Data to examine
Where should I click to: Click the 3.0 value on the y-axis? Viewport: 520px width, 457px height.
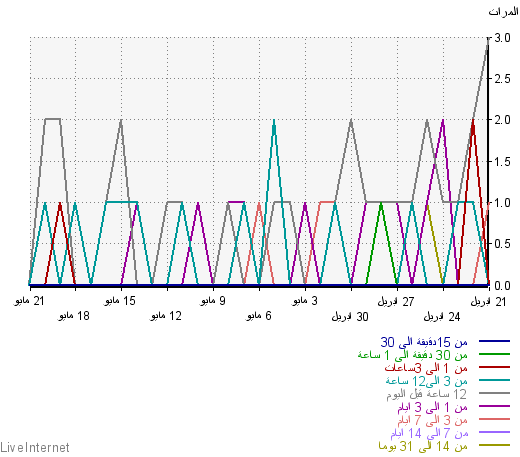(x=502, y=38)
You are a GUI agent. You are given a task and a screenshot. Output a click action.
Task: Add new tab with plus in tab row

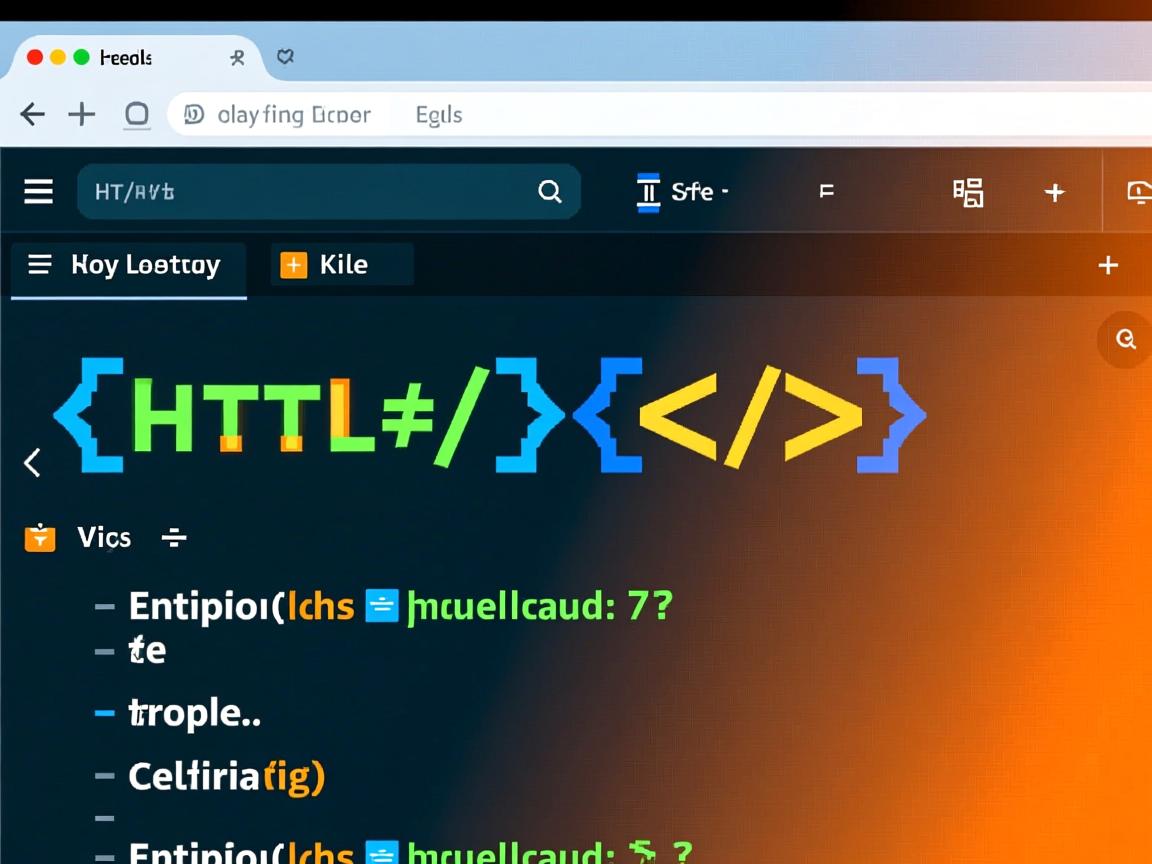(x=1107, y=265)
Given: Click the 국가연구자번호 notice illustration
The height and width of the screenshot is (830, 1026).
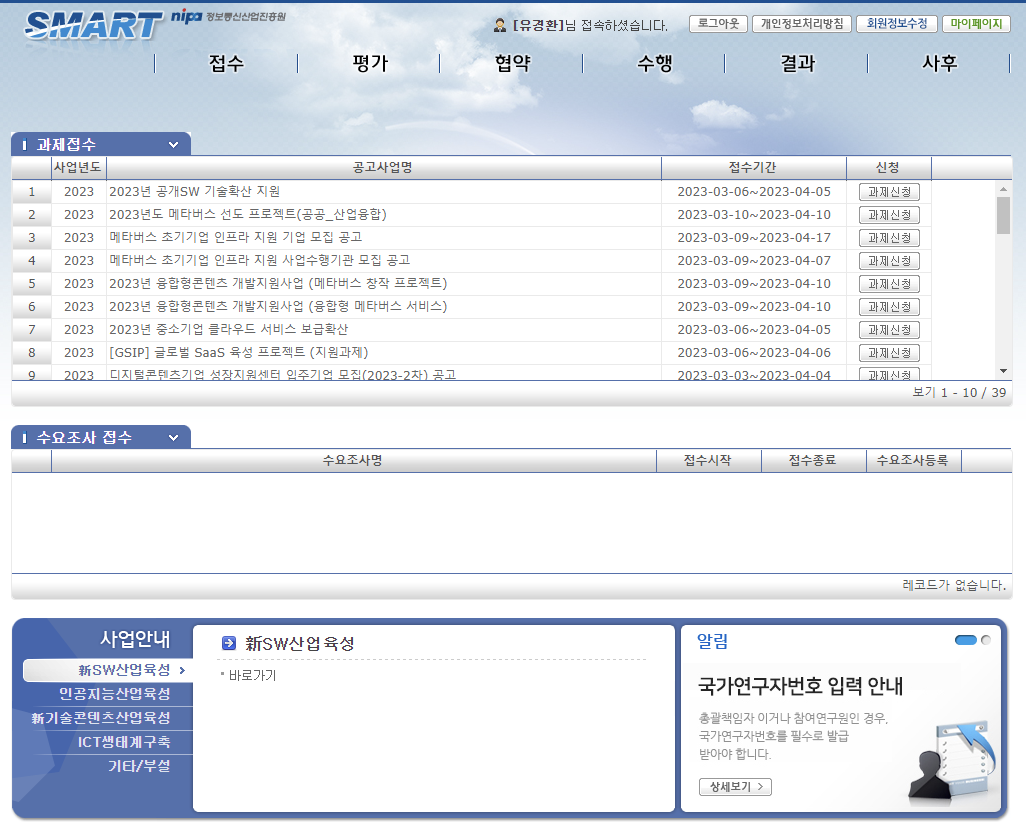Looking at the screenshot, I should (950, 760).
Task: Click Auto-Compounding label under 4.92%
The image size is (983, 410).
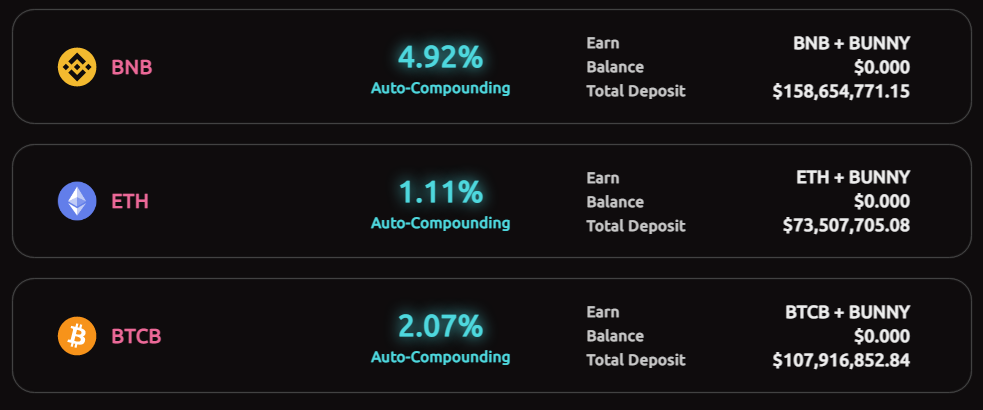Action: [x=440, y=88]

Task prompt
Copy out the entries above in full and exactly, skipping every picture.

Your solution
Where should I click to: Click the 3.0 value on the y-axis? Viewport: 520px width, 457px height.
(x=502, y=38)
You are a GUI agent. You are given a task and a screenshot. Output a click action.
Task: Add new tab with plus in tab row

(x=1107, y=265)
Given: Click the 국가연구자번호 notice illustration
The height and width of the screenshot is (830, 1026).
Looking at the screenshot, I should (950, 760).
Task: Click Auto-Compounding label under 4.92%
The image size is (983, 410).
Action: [x=440, y=88]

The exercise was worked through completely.